方法:采用RT-PCR技术克隆内蒙古白绒山羊VEGF基因cDNA,并进行生物信息学分析。以pCDsRed2载体为基本骨架将VEGF 164基因cDNA序列亚克隆到KAP6-1启动子下游,接续连接红色荧光蛋白表达元件DsRed,构建VEGF 164基因毛囊特异表达载体pCDsRed2-KV。外源表达载体以lipofectamineTM2000介导转染胎儿成纤维细胞,G418筛选获得稳定转染的细胞克隆,PCR鉴定外源基因在细胞基因组中的整合。pCDsRed2-KV载体转染内蒙古白绒山羊皮肤成纤维细胞,RT-PCR检测VEGF mRNA表达量,Western blot检测VEGF蛋白的表达。利用Taqman探针荧光实时定量方法确认新发现的剪接变体VEGF138存在于内蒙古白绒山羊胎儿成纤维细胞中。采用SYBR Green荧光实时定量检测VEGF164、VEGF138和VEGF 120三种剪接变体在内蒙古白绒山羊6中组织中的mRNA丰度。

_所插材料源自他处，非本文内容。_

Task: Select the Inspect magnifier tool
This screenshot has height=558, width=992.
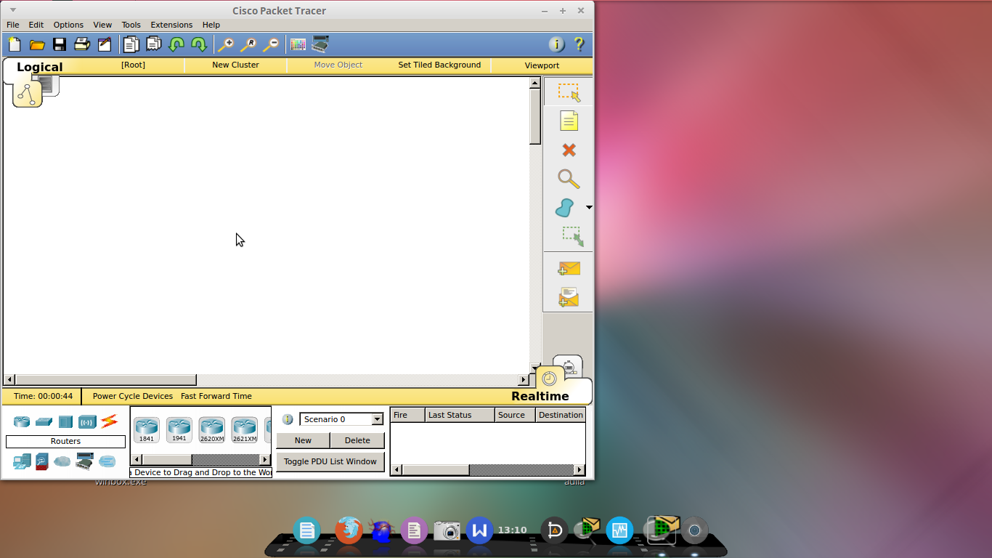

结果:克隆到内蒙古白绒山羊VEDF基因的三个剪接变体VEGF164、VEGF138和VEGF120的cDNA序列,其中VEGF138是首次发现。VEGF164 cDNA序列573bp,包含了全长ORF,编码190个氨基酸,N端的26个碱基为信号肽序列;VEGF138 cDNA序列495bp,包含了全长ORF,编码164个氨基酸,N端的26个碱基为信号肽序列;VEGF120 cDNA序列441bp,包含了全长ORF,编码146个氨基酸,N端的26个碱基为信号肽序列。VEGF164、VEGF138和VEGF120三种剪接变体在内蒙古白绒山羊脑、心脏、肝、脾、肾、肺组织中均有表达,但VEGF138的mRNA丰度远小于VEGF165和VEGF120。测序结果显示表达载体pCDsRed2-KV中,VEGF164基因正确连接在毛囊特异性启动子KAP6-1下游,顺序连接CMV启动子和红色荧光蛋白基因,载体构建正确。筛选得到转基因细胞克隆,PCR检测显示外源KAP6-1启动子和VEGF164基因整合到细胞基因组中。转染VEGF基因的内蒙古白绒山羊皮肤细胞中,VEGF mRNA表达量和蛋白表达量均有明显增加。
结论:成功构建稳定表达红色荧光蛋白和毛囊特异表达VEGF164的真核表达载体,稳定转染绒山羊胎儿成纤维细胞,并为进一步通过转基因克隆技术获得毛囊特异性超表达VEGF164基因绒山羊新品系提供了条件。VEGF基因在内蒙古白绒山皮肤细胞中表达为转基因绒山羊新品系建立提供了理论基础。VEGF基因在内蒙古白绒山羊至少有3个剪接变体,分别是VEGF164、VEGF138和VEGF120,其中VEGF138是首次发现。三种剪接变体在内蒙古白绒山羊脑、心脏、肝、脾、肾、肺组织中均有表达,VEGF138的mRNA丰度远小于VEGF165和VEGF120,为进一步研究VEGF不同剪接变体的功能奠定了基础。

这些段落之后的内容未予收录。